Eventually got a recovery shell, yep, no mdadm.
Restarted with the Linux Mint USB again.
Viewed the /etc/fstab and it had everything there.
Uncommented the /home directory form fstab.
Rebooted. Created /home/myuser as root, logged
in.
And then I installed mdadm and generated the mdadm config againsudo su -c "mdadm --examine --scan > /etc/mdadm/mdadm.conf"
It was time to find out if it will work or fail.
After the reboot, I logged in with my user and voila, ecryptfs worked
automatically.
I ignored the fact that cinnamon crashed and went to fallback mode
endlessly, probably due to my old cinnamon settings.
This was later fixed withdconf reset -f /org/cinnamon/
Yes, my data is still there! Thank you Super Robust Linux features!
Now for the fun part. I need to backup everything again. This means
copying things from 3 exernal hdd’s to my disk and vice versa.. Format
each one of them to Ext4.
All this for binary that had sefgaults!
I could have settled with using the old 1.37 version shipped with
debian. It worked, however why settle with an older version if my VPS
has the newer one?
I love linux for it’s modularity and for the surprises it brings.
I’m pretty sure something was rotten and it wasn’t the binary’s fault
but something else in the OS or some library.
I eventually had luck reinstalling fossil and this worked without any
segmentation fault.fossil clone https://core.tcl.tk/tcl/ tcl.fossil
If you don’t know what fossil is i encourage you to go to
https://fossil-scm.org/index.html/doc/trunk/www/index.wiki
Download fossil and play around with it.
Is everything working?
99% Of the things are working as expected.
One of the things that persits in FAILING is the suspend function. I had
the same problem back in 2009.
We’re now 2018 and this is so annoying to a point that I remember why i
had chosen debian in the first place. Because there it just worked out
of the box.
ON workstation it’s a MUST to have suspend. On my laptop Linux Mint
suspend seems to work.
Kernel update to the rescue.
1 month later, another blog update, OpenSSL stuff
One month later I decided to update something that didn’t work with the
Phoenix Blog.
I also decided to do it late at night before my birthday. Bad
decision.
So as I used distillery to roll out everything including the Erlang
Binary Distribution and all the packages I thought everything will work
out.
WRONG. It seems that The debian 9.3 version of SSL is 2 years NEWER than
the one shipped with Linux Mint 18.3 (based on Ubuntu Xenial)

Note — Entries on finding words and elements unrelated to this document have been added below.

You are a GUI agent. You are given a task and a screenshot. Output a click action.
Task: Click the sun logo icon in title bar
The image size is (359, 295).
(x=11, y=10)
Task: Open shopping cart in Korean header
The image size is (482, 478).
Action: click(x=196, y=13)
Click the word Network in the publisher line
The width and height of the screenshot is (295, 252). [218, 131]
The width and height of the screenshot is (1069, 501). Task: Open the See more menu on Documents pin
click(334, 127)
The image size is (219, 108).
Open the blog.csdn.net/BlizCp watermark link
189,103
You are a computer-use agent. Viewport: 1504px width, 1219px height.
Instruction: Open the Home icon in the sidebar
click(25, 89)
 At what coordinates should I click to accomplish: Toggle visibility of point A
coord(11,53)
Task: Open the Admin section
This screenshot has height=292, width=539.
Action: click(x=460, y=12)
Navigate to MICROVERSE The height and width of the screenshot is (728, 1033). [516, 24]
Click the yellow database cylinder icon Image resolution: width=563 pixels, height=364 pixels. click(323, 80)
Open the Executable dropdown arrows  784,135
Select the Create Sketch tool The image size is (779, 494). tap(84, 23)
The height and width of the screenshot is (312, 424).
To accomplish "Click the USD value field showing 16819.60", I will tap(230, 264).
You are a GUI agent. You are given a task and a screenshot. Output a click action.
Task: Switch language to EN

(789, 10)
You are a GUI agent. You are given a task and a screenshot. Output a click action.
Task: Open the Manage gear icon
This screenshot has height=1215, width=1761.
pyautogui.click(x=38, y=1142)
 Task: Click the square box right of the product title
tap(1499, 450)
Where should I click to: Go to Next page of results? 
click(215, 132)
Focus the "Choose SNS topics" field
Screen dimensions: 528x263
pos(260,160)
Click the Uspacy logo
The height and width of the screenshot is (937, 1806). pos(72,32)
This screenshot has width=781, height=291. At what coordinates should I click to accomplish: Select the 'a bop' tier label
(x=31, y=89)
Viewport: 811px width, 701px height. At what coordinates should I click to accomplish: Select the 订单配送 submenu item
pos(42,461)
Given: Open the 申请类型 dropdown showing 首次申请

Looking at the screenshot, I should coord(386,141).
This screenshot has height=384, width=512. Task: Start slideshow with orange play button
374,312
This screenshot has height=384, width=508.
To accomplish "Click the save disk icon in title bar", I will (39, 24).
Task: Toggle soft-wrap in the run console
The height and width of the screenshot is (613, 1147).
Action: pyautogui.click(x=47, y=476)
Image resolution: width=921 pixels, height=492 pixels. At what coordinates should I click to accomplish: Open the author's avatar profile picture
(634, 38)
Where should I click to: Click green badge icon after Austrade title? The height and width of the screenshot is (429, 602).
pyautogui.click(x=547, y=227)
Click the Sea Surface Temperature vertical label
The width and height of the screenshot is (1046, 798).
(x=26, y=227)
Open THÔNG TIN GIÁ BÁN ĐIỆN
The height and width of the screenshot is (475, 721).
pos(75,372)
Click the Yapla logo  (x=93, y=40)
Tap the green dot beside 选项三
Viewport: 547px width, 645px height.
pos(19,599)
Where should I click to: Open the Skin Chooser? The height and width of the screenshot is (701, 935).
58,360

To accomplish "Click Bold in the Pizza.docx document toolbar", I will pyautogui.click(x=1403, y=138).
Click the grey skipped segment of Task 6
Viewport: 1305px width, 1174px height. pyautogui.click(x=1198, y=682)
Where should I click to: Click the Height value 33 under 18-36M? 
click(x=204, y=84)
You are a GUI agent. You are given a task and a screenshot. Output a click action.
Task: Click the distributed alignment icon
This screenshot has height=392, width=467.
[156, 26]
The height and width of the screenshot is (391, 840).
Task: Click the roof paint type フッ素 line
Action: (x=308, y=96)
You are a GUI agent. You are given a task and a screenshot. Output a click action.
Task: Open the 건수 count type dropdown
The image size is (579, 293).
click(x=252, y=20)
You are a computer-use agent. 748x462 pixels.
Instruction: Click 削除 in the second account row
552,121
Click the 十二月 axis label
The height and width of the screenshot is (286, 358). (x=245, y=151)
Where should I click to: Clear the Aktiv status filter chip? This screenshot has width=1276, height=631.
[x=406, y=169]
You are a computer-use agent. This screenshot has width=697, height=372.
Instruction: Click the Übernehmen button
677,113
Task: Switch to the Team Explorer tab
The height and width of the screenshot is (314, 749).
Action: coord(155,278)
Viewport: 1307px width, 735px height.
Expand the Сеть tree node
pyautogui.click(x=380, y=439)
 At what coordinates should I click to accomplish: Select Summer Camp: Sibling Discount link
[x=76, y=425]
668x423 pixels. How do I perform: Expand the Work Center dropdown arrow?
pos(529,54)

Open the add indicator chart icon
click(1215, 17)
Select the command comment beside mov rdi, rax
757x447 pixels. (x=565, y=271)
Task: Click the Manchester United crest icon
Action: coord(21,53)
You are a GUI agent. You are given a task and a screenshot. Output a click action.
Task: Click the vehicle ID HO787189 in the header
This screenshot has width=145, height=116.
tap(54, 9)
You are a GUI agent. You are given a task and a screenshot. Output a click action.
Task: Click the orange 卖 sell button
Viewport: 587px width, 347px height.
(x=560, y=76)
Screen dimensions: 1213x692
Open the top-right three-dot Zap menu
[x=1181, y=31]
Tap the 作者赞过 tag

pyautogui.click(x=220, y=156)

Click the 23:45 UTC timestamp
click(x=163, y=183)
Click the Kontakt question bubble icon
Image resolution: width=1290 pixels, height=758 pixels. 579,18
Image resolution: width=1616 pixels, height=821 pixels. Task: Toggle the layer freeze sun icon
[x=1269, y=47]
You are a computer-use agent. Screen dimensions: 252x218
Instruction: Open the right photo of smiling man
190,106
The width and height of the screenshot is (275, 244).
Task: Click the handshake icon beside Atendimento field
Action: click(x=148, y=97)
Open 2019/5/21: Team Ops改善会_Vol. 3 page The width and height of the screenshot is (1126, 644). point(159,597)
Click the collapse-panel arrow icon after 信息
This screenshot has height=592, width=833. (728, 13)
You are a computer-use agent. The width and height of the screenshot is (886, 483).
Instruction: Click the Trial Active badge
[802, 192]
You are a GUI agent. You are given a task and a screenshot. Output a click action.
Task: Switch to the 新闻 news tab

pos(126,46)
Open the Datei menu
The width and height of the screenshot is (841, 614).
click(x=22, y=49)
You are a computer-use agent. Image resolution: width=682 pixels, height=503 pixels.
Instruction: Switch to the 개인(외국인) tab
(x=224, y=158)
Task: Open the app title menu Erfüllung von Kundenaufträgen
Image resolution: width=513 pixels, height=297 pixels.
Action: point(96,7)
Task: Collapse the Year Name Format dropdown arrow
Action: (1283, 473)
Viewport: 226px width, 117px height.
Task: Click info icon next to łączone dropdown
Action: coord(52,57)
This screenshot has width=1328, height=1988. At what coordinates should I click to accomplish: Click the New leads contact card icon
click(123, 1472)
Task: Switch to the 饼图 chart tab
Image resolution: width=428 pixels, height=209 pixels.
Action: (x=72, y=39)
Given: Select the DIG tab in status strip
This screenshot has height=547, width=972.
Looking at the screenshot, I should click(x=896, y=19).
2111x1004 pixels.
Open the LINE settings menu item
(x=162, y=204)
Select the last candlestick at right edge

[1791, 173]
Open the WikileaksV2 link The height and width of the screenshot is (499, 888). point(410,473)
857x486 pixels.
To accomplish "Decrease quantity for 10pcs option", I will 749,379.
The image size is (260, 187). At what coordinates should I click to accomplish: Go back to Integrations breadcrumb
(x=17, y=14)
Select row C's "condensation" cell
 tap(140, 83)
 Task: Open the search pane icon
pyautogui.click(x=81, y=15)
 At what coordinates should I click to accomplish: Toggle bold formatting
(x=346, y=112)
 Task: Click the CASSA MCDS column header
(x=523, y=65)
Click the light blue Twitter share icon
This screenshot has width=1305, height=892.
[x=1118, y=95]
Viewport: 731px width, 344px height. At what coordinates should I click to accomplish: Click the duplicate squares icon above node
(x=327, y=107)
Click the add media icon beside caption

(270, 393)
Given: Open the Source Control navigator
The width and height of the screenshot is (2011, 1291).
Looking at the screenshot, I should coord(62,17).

I thought I could fix it by compiling the newer version of OPENSSL on my
system. Wrong again, the compilation against succeeded but the library
had some missing pointers.
So, the keepers of Linux Mint and Ubuntu Xenial never thought to update the OpenSSL version from 2015. I know it’s a LTS but I think OpenSSL is a package that shouldn’t lag 3 years.
I decided to do what every professional would do.
Use a staging/development/testing virtual machine for the compilation.
After setting up a vagrant box with the Debian version I wanted and
provisioning it with all the tools needed I finally was able to update
the blog.
Conclusion(s)
Always have a backup, even if you already have a backup, make another
one BEFORE you start updating your system/
Whenever you update your system accept the fact that it can brick
everything.
Don’t spend time figuring out what went wrong, a clean install is the
fastest way to solve a bricked system caused by upgrades/updates.
If you use VM’s for services/servers etc you won’t lose a thing.
If you dig for fossils you will end up reinstalling your system
anyway.
Never roll out an update at night or in the weekend.